• Problem statement: The full set of records is to be reproduced verbatim.

⁂

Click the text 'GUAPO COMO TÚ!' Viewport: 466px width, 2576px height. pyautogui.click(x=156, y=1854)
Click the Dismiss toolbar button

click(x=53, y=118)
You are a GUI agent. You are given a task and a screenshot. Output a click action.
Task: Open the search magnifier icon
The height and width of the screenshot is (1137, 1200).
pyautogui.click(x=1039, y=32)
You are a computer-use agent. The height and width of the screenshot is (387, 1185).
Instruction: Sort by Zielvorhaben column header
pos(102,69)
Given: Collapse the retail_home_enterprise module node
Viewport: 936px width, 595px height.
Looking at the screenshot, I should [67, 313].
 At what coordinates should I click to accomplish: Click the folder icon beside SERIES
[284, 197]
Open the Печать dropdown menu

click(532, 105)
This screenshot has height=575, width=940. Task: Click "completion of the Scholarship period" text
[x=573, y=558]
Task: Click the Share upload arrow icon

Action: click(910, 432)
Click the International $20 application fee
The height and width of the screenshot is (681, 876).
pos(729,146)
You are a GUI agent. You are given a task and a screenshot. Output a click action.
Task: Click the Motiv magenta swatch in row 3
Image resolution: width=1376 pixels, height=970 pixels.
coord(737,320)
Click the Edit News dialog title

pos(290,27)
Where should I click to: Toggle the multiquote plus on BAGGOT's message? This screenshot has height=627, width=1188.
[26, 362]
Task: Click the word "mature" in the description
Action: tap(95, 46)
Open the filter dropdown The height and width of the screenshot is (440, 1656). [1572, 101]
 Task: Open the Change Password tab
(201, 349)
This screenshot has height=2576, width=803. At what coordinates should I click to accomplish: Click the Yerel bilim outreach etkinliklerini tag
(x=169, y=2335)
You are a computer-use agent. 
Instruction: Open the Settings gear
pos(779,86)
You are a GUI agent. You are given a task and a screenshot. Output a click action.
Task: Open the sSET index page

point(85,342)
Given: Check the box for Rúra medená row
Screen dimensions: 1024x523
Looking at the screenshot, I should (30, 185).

⁂

• Exercise solution:
Click the text 'GUAPO COMO TÚ!' Viewport: 466px width, 2576px height. pyautogui.click(x=156, y=1854)
Click the Dismiss toolbar button

click(x=53, y=118)
You are a GUI agent. You are given a task and a screenshot. Output a click action.
Task: Open the search magnifier icon
The height and width of the screenshot is (1137, 1200).
pyautogui.click(x=1039, y=32)
You are a computer-use agent. The height and width of the screenshot is (387, 1185).
Instruction: Sort by Zielvorhaben column header
pos(102,69)
Given: Collapse the retail_home_enterprise module node
Viewport: 936px width, 595px height.
Looking at the screenshot, I should [67, 313].
 At what coordinates should I click to accomplish: Click the folder icon beside SERIES
[284, 197]
Open the Печать dropdown menu

click(532, 105)
This screenshot has height=575, width=940. Task: Click "completion of the Scholarship period" text
[x=573, y=558]
Task: Click the Share upload arrow icon

Action: click(910, 432)
Click the International $20 application fee
The height and width of the screenshot is (681, 876).
pos(729,146)
You are a GUI agent. You are given a task and a screenshot. Output a click action.
Task: Click the Motiv magenta swatch in row 3
Image resolution: width=1376 pixels, height=970 pixels.
coord(737,320)
Click the Edit News dialog title

pos(290,27)
Where should I click to: Toggle the multiquote plus on BAGGOT's message? This screenshot has height=627, width=1188.
[26, 362]
Task: Click the word "mature" in the description
Action: tap(95, 46)
Open the filter dropdown The height and width of the screenshot is (440, 1656). [1572, 101]
 Task: Open the Change Password tab
(201, 349)
This screenshot has height=2576, width=803. At what coordinates should I click to accomplish: Click the Yerel bilim outreach etkinliklerini tag
(x=169, y=2335)
You are a computer-use agent. 
Instruction: Open the Settings gear
pos(779,86)
You are a GUI agent. You are given a task and a screenshot. Output a click action.
Task: Open the sSET index page

point(85,342)
Given: Check the box for Rúra medená row
Screen dimensions: 1024x523
Looking at the screenshot, I should (30, 185).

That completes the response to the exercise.